* BEGIN Recorded information *
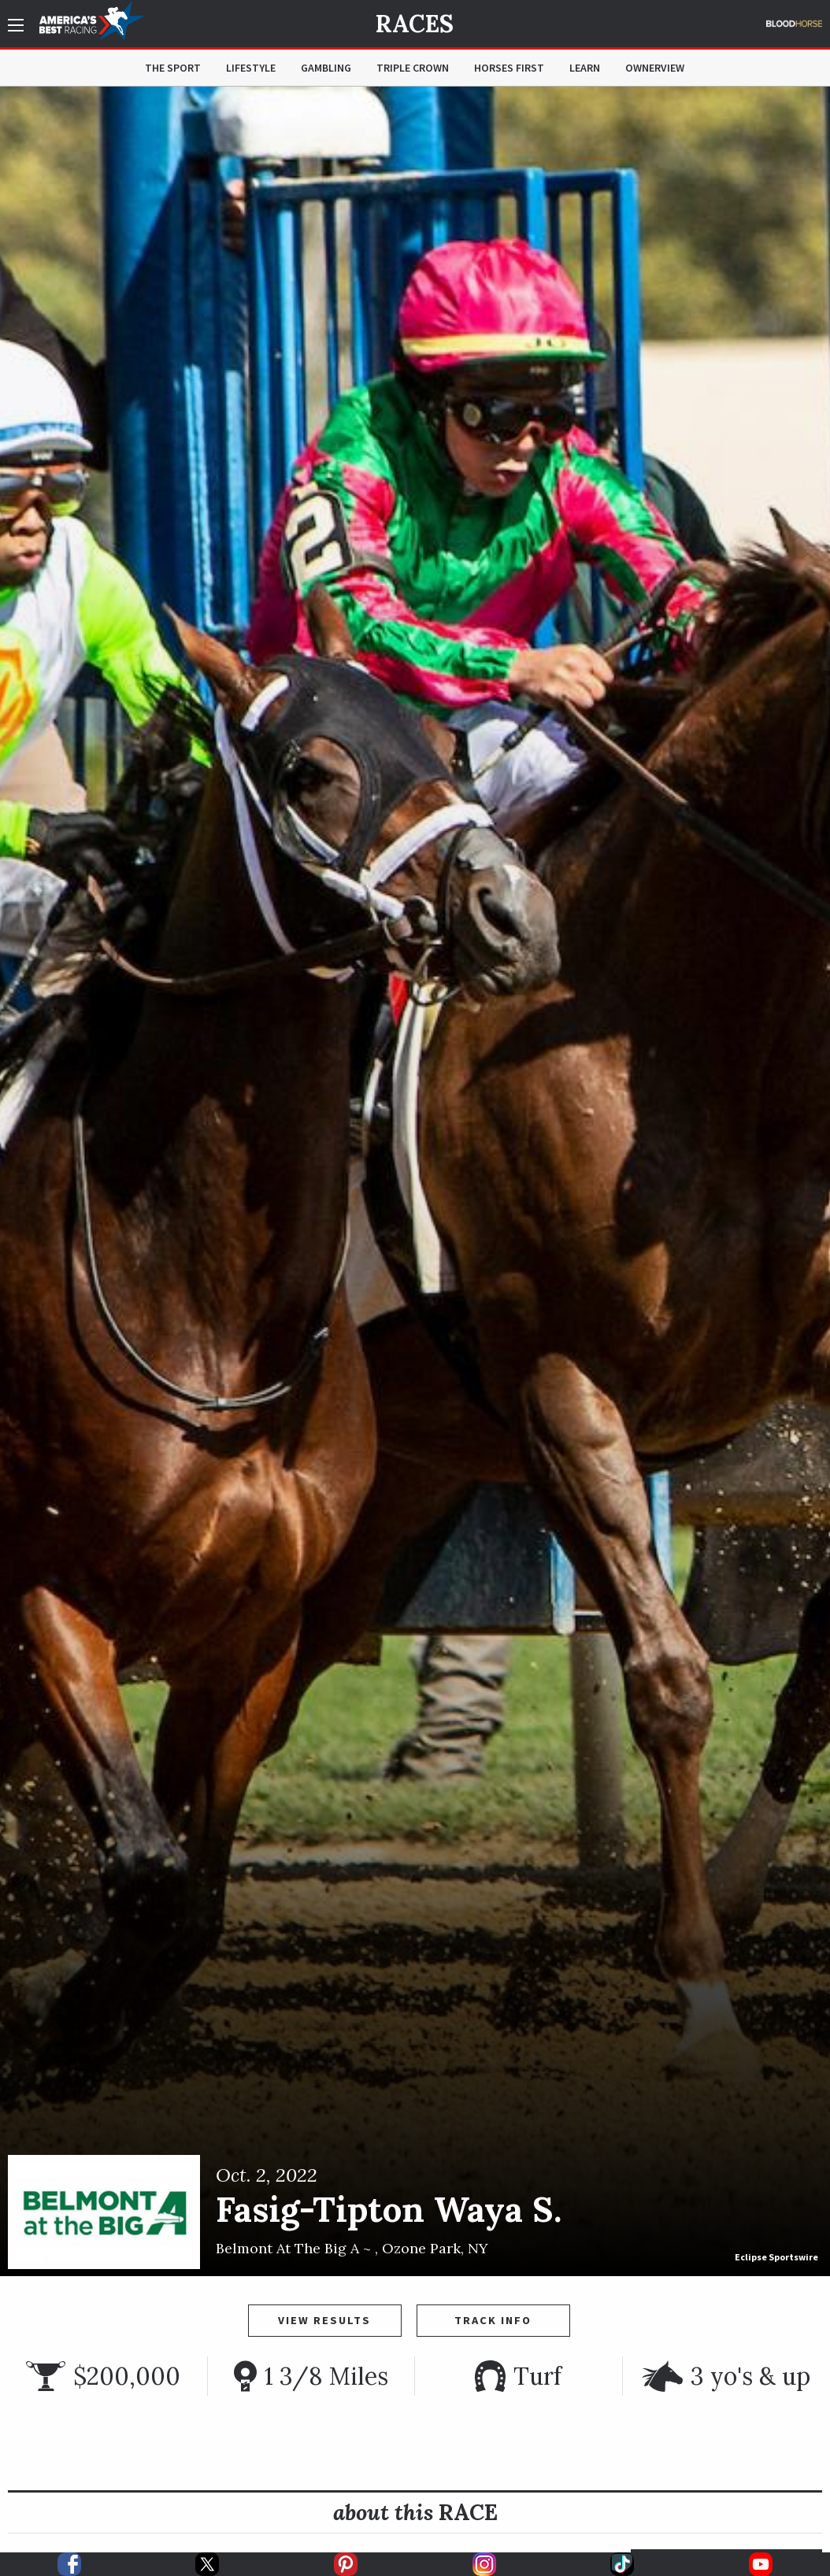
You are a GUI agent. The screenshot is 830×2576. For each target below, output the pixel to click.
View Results (324, 2320)
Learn (584, 68)
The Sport (173, 68)
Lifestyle (251, 68)
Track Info (493, 2320)
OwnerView (654, 68)
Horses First (509, 68)
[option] (415, 1181)
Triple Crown (412, 68)
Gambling (326, 68)
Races (415, 24)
* END Recorded information *
▸ Written instruction: Copy out, word for word, everything from the line containing "Learn (584, 68)" down to the end of the entries.

▸ Problem solution:
Learn (584, 68)
The Sport (173, 68)
Lifestyle (251, 68)
Track Info (493, 2320)
OwnerView (654, 68)
Horses First (509, 68)
[option] (415, 1181)
Triple Crown (412, 68)
Gambling (326, 68)
Races (415, 24)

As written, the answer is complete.